El PP anunció que no haría una pinza con el PSOE, y ahora ya sabe que tampoco podrá armarla con IU. Yolanda Díaz, jefa de filas de Izquierda Unida, unió ayer su voto al del PSOE para modificar o tumbar las tres mociones del PP, que empezó enérgico y salió desfondado de una sesión plana, pero que sirvió para aclarar posiciones tras la turbulenta ruptura del bipartito.
La sesión, de puro trámite y solo aliñada por ser la de estreno del gobierno en solitario del PSOE, fue maratoniana e incluyó la manifestación de rigor, de la asociación Cometa y acerca de la nueva perrera. Se atascó en el punto tres, el estado de ejecución del presupuesto, y continuó sin accidentes hasta la discusión sobre las tres mociones, todas del PP.
Primera unanimidad
Tras un receso se llegó a un acuerdo por unanimidad para solventar la primera: habrá reuniones bimensuales con los representantes de los vecinos de la zona rural. Una solución entre lo que pedía el PP y lo que propuso el nuevo edil de Participación, Manuel Santiago.

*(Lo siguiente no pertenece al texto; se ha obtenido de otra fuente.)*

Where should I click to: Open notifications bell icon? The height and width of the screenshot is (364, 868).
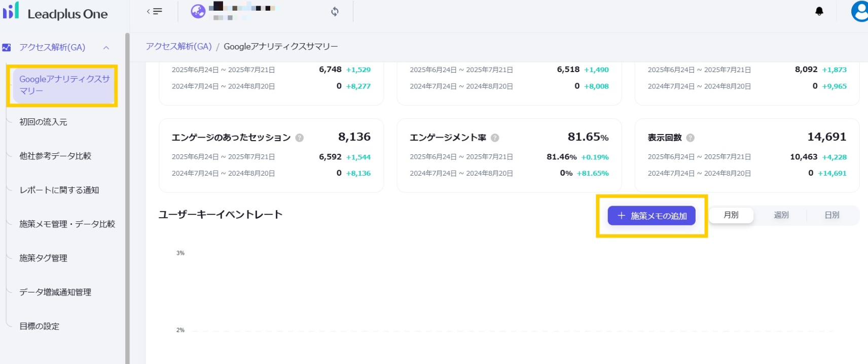point(819,11)
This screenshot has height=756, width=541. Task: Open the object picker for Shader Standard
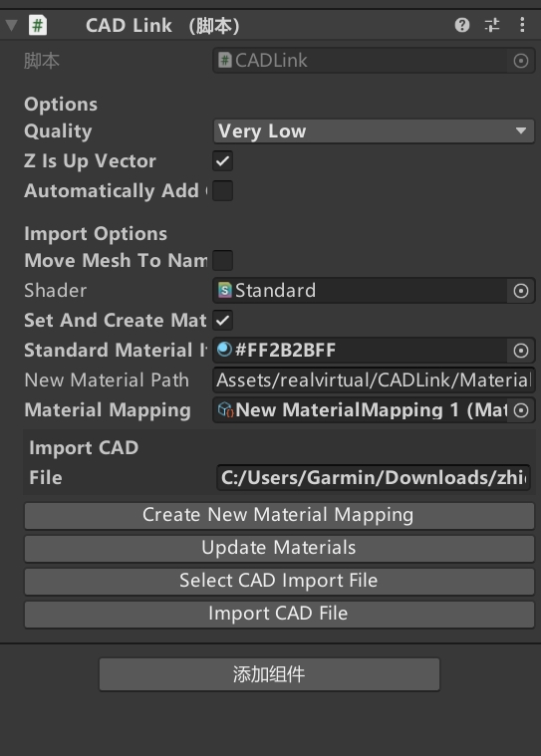(521, 291)
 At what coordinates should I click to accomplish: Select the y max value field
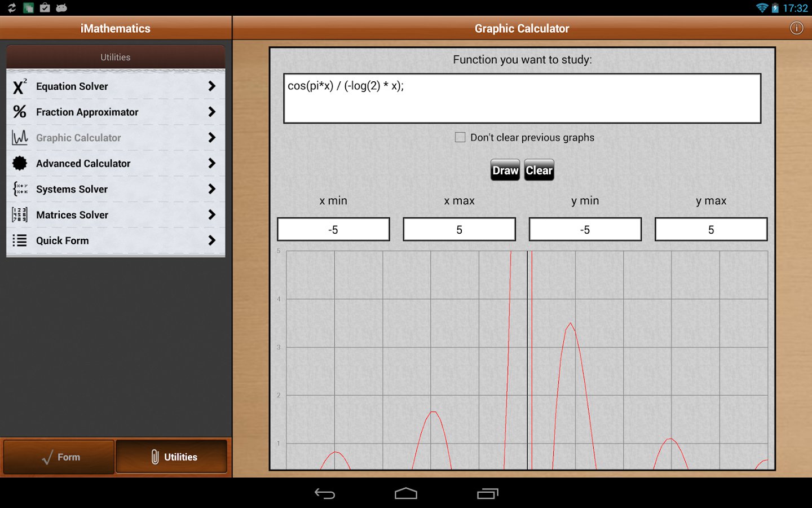711,230
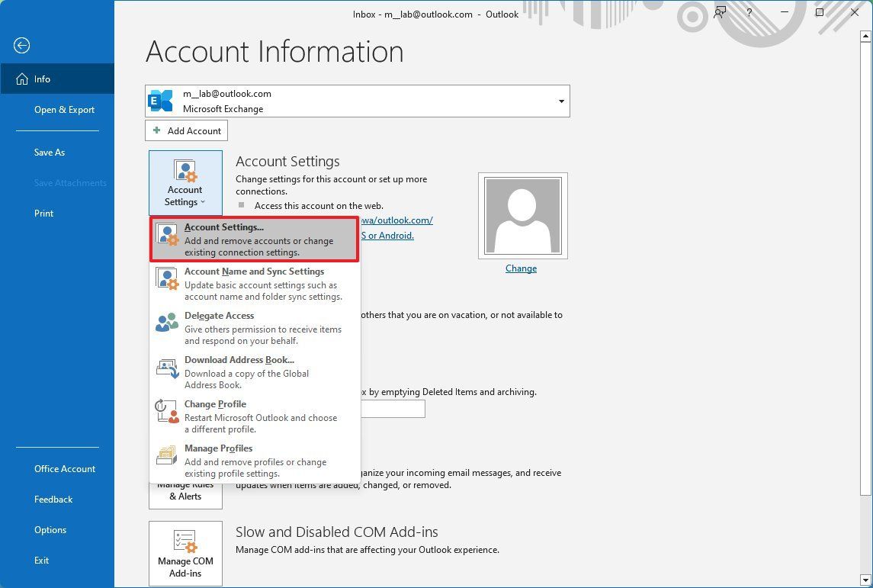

La segunda pedía crear una comisión de seguimiento de las obras en la Casa del Coronel. El PP salió derrotado en votos ante una reedición del difunto pacto PSOE e IU, y también dialécticamente. Recibió una enérgica respuesta del edil de Urbanismo, Ángel Mato, que admitió que el ritmo de las obras «debería ser más rápido», pero que les espetó que el bipartito invirtió 130.000 euros en el edificio, «el doble que el gobierno de Juncal». «Le veo muy recuperado de su lumbago», felicitó Irisarri al edil, renqueante desde el lunes por el dolor.
La moción de Recimil
Pero el peor chasco se lo llevó el PP con su moción que instaba a constituir una comisión «integrada por membros de todos os grupos políticos, representantes dos veciños de Recimil, da Consellería de Vivenda e dos colexios profesionais que sen condicionantes previos teña o fin de elaborar unha solución integral e de consenso do barrio de Recimil».
José Manuel Rey, que defendió su propuesta porque también «será asumida» si el PP gana las autonómicas, subrayó que la presentaron «el lunes», antes de que el bipartito reventase y sin la intención de crear controversia en la coalición.
Pita voltea el argumento
Tan pronto acabó de decirlo, Xoán Xosé Pita volteó el argumento, y les acusó de intentar meter «unha cuña» entre los socios del bipartito, por entonces en pleno divorcio. El líder del Bloque rechazó la propuesta del PP por «demagóxica» y les reprochó que en la comisión propuesta solo faltaba «o párroco do Pilar».
Ramón Veloso explicó la propuesta del gobierno: poner en marcha la empresa municipal de Vivenda, rehabilitar el Bambú Club y seis edificios con fondos de la Xunta, extrapolar esa experiencia al barrio, censar los ocupantes y las viviendas vacías, y alquilarlas a personas en emergencia social.
Juan Fernández reiteró su propuesta de hacer un nuevo Recimil, «que es lo quiere el 95% de los vecinos», y preguntó dónde va el gobierno rehabilitando solo seis viviendas. IF apoyó la iniciativa del PP.
Díaz marca su territorio
Faltaba IU, con eso bastaría para aprobar el texto, pero Yolanda Díaz tumbó la moción: «Estamos expulsados do goberno, pero coincidimos coa proposta do PSOE e precisamos a empresa de Vivenda». Rey Varela se revolvió un poco en el escaño. La estrategia del «todos vamos a decidir todo» enunciada por el PP estos días hizo agua.
Pero Díaz también tuvo tiempo de recordar a sus ex socios que está en la oposición. En el turno de preguntas, la concejala del PP Marta Cerdido interrogó a Irisarri de forma bastante confusa acerca de la abstención de IU sobre la campaña de promoción que inició la crisis terminal del bipartito. El alcalde, con destreza, añadió más confusión a la pregunta. Parecía que el asunto iba a quedar ahí. Pero la portavoz de IU le exigió que aclarase el coste de la campaña y amenazó: «Non nos faga falar dese día...». No pasó de ahí, pero dejó dos cosas claras: el PSOE no está tan solo y va a haber mucho juego político hasta el 2011.